▸ Working data

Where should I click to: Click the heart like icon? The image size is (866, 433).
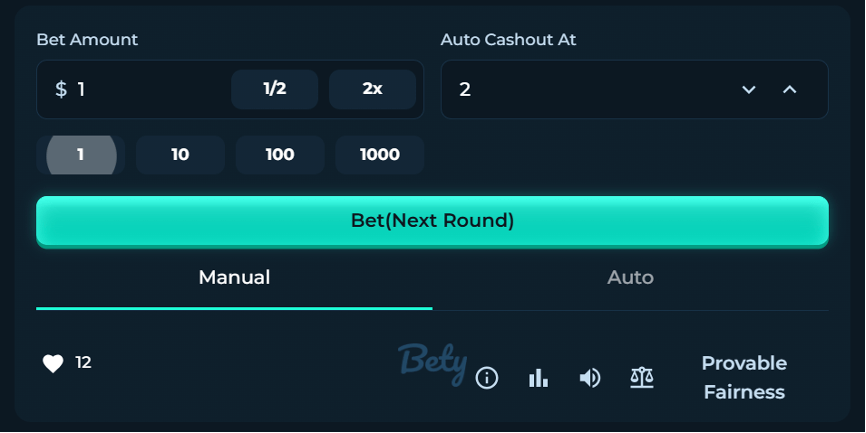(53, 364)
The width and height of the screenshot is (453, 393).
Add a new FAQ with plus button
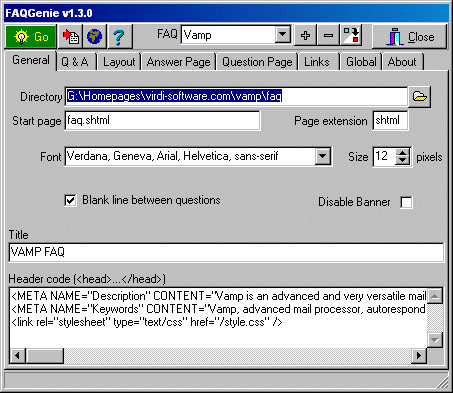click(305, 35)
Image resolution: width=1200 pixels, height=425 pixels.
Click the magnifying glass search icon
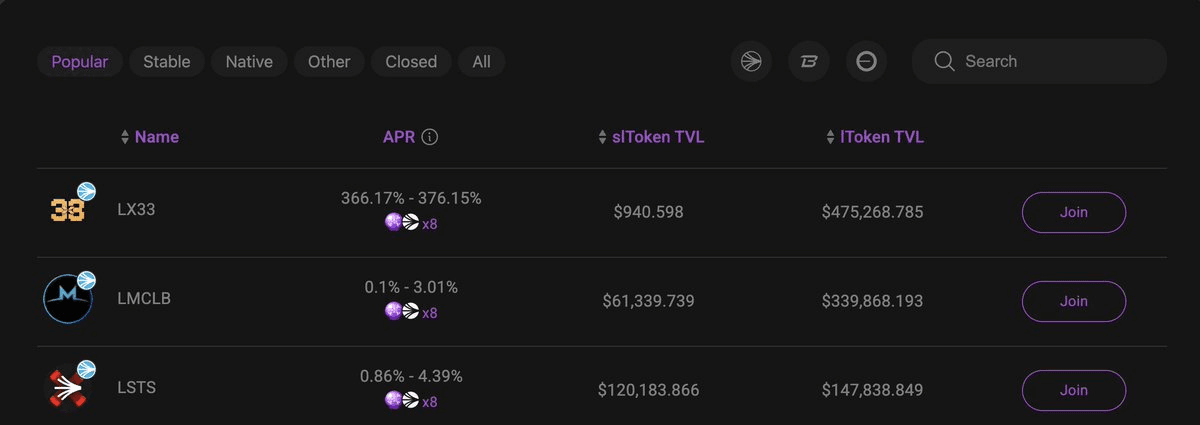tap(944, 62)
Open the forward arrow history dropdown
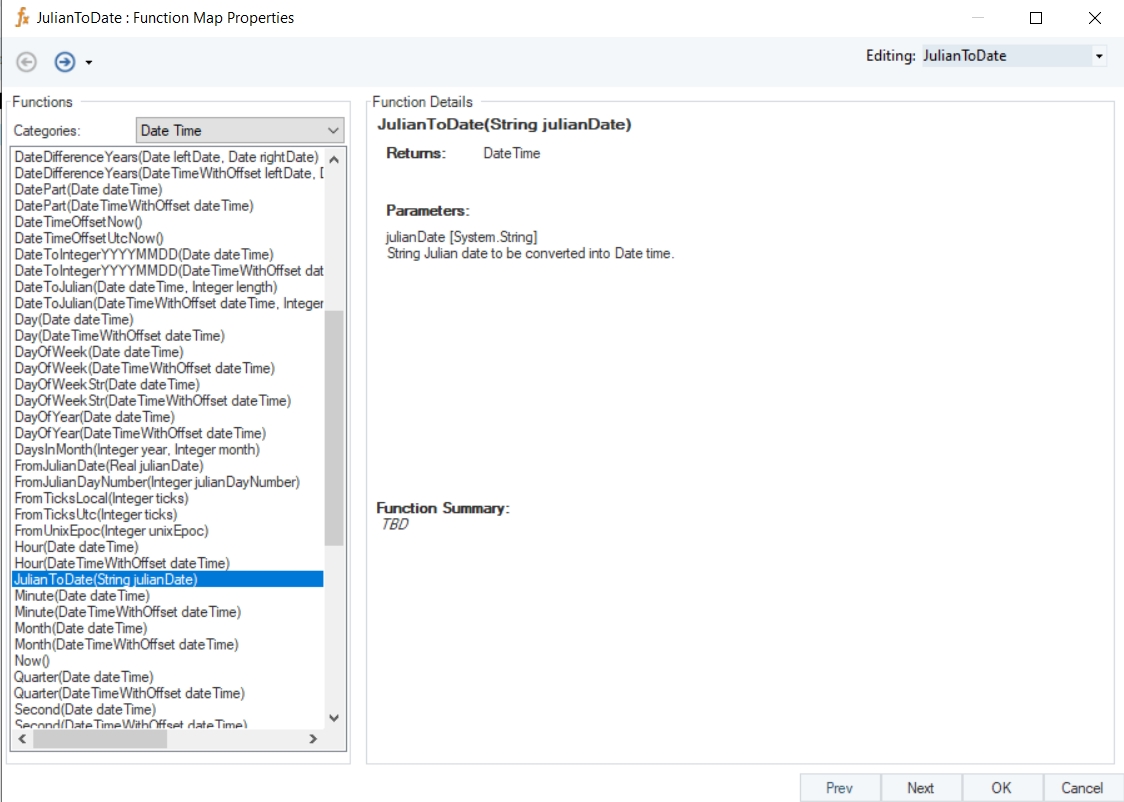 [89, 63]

▸ To do
Reproduce all the data as it stands. The pictures are not part of the copy.

▸ Finished exercise
Where should I click to: Click the heart like icon? The image size is (866, 433).
(53, 364)
The width and height of the screenshot is (453, 393).
Add a new FAQ with plus button
click(305, 35)
Image resolution: width=1200 pixels, height=425 pixels.
Click the magnifying glass search icon
tap(944, 62)
Open the forward arrow history dropdown
 [89, 63]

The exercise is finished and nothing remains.